Pregnancy health is critical to women’s heart

Pregnancy health is critical to women’s heart

Pregnancy is a big event in a woman’s life.

Physical and mental health during pregnancy can have a long-term influence on the woman’s health later in life.

Recent studies have found that health conditions during pregnancy could affect a woman’s heart functions after giving birth.

For example, one study from Western Sydney University shows that gestational diabetes, or diabetes during pregnancy, could harm the mom’s heart after birth.

Gestational diabetes occurs when high blood glucose levels are detected for the first time during pregnancy. Most commonly, the disease is only related to pregnancy.

This is because pregnancy hormones reduce insulin action and increase insulin demand, in a similar way to type 2 diabetes.

Usually after the baby is born, hormones and blood glucose levels go back to normal.

The researchers found that if the condition was not well managed in the study participants, it could have ongoing effects and increase the risks of many complications, including high blood pressure, a big risk factor of heart disease and stroke.

In addition, women with gestational diabetes also had 7 times of the risk for type 2 diabetes compared with women who didn’t have the disease during pregnancy.

Type 2 diabetes is also a big risk factor for heart disease and stroke.

Another study from Harvard University shows that preeclampsia and gestational hypertension, other two common conditions in pregnancy, could increase a woman’s heart disease risk after giving birth.

The two conditions involve high blood pressure that develops for the first time during pregnancy and returns to normal after delivery.

The researchers found that women who had high blood pressure during their first pregnancy were more likely to develop high blood pressure, diabetes, and high cholesterol after the pregnancy.

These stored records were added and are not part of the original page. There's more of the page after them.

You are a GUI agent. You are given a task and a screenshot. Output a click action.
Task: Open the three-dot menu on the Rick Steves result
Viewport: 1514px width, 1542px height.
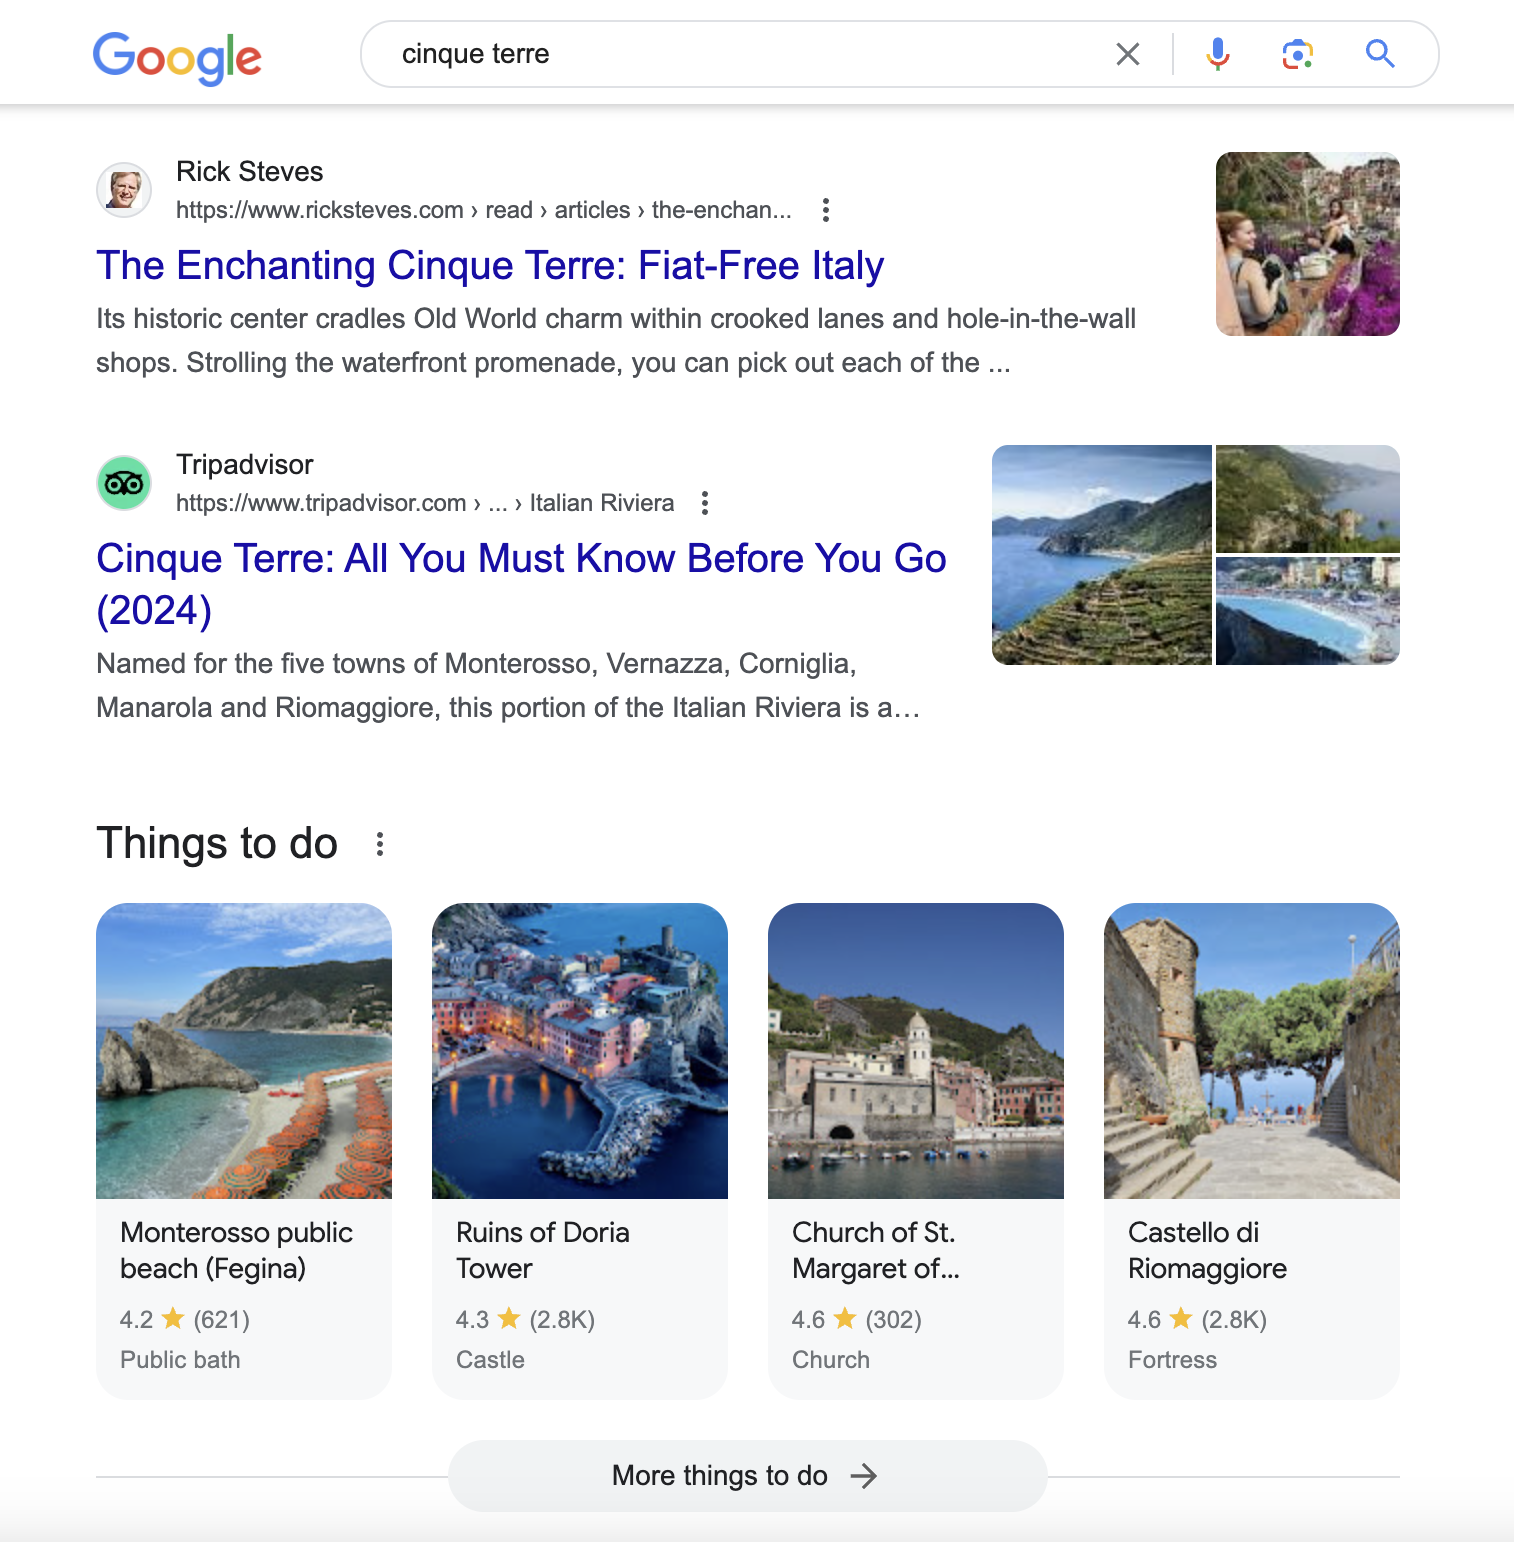point(827,210)
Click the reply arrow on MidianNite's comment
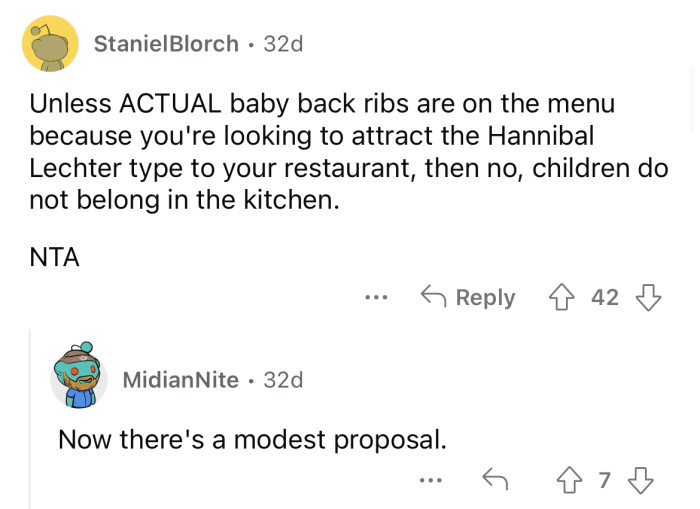Viewport: 700px width, 509px height. click(x=493, y=481)
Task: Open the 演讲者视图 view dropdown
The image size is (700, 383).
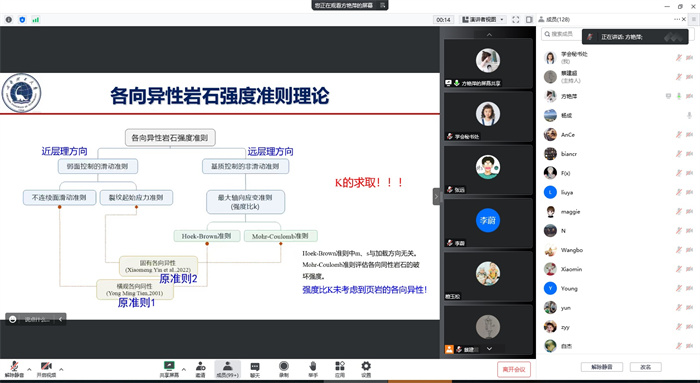Action: 483,20
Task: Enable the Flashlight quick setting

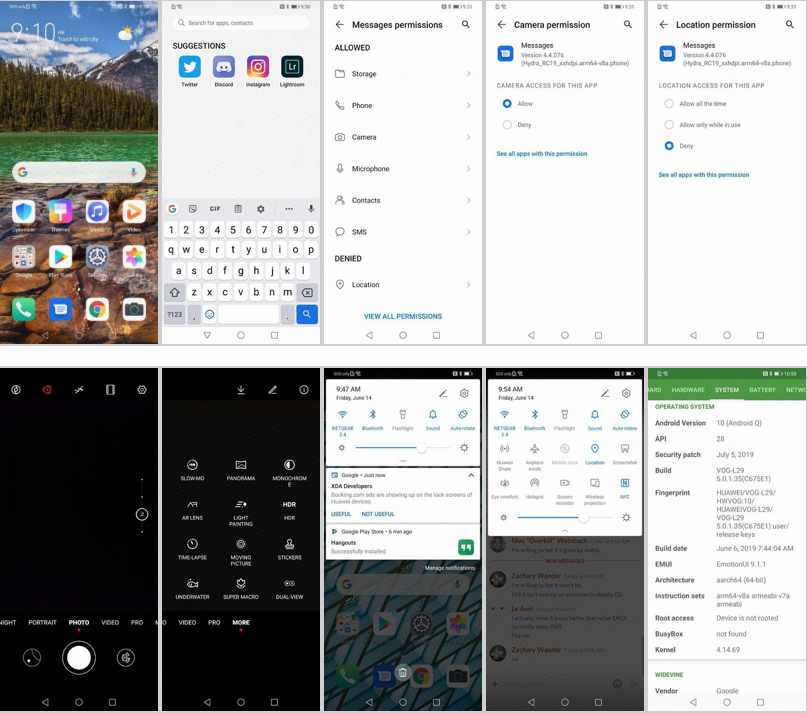Action: click(x=403, y=415)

Moreover, the risk factors for cardiovascular disease emerged shortly after pregnancy and persisted for decades.

The researchers suggest that women who experience preeclampsia or gestational hypertension should tell their doctor and adopt a heart healthy diet and lifestyle.

A third study from Texas Tech University finds that obesity could harm a woman’s heart health during and after pregnancy.

Obesity during pregnancy could increase risk of preeclampsia and leaves women more prone to high blood pressure and heart disease later in life.

The researchers found that obese pregnant women in the study had less effective heart pumping functions and higher blood pressure compared with women with normal weight.

The team suggests that obese patients will be more likely to deteriorate during pregnancy. For example, their blood pressure becomes higher, and their heart functions are lower.

They also suggest that regular prenatal care, including blood pressure measurements and urine tests, are important to detect preeclampsia early.